Surgical management is mainly indicated in deep small and well-limited VMs and in the case of esthetic and functional complications. It can also be considered in large VMs with well-definite limits are MRI. It can be proceeded by sclerotherapy to reduce the size of extensive and deep VMs and reduce perioperative bleeding. Surgical treatment can result in an important perioperative bleeding requiring multiple transfusions.[6,15] However, complete resection is rarely achievable and can be associated with a higher risk of disfigurement and injury to surrounding structures.
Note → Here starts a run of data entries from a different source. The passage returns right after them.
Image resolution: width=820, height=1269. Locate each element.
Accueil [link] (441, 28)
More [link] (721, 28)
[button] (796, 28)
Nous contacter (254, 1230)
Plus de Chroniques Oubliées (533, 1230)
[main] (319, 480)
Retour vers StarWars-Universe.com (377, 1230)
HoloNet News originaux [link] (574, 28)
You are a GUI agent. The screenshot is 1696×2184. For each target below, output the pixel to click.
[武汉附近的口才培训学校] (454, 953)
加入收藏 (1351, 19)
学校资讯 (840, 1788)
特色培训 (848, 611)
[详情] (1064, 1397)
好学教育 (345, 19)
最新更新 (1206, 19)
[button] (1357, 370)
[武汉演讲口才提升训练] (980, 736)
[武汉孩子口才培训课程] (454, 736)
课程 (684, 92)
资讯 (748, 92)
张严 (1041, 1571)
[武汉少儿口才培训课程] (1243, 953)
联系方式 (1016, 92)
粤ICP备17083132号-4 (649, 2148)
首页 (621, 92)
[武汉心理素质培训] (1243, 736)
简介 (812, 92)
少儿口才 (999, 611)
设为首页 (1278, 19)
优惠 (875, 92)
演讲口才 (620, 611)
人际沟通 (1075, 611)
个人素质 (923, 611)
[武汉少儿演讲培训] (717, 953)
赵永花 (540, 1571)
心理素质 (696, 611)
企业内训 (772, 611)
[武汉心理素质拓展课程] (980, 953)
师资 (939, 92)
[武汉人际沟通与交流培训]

Recurrences are possible in the case of incomplete resection, requiring repeated procedures. In the case of our patient, due to diagnosis uncertainty, the size of the mass, its extension, the esthetic prejudice and its well-limited borders, we opted for a surgical treatment. It was efficient without recurrence after a follow-up period of 5 months.

Conclusion

VMs occurring in the head and neck region can be associated with an extension toward the adjacent structures. However, a cervical localization of a VM with an endocranial extension is a very rare occurrence. Clinical presentation of VMs depends on the depth, the size and the local extension of the mass. Diagnosis is mainly established based on history and clinical examination while imaging can be necessary in deep forms. Treatment tends to cure VMs and to reduce symptoms; it can be either conservative based on sclerotherapy or surgical. Treatment modalities are related to the size, the extension to the surrounding structures, the esthetic prejudice and the technical availability. Due to its rarity, the treatment of a VM with an endocranial extension is not well defined in the literature. Surgical resection can be efficient in large, well-limited and extensive forms.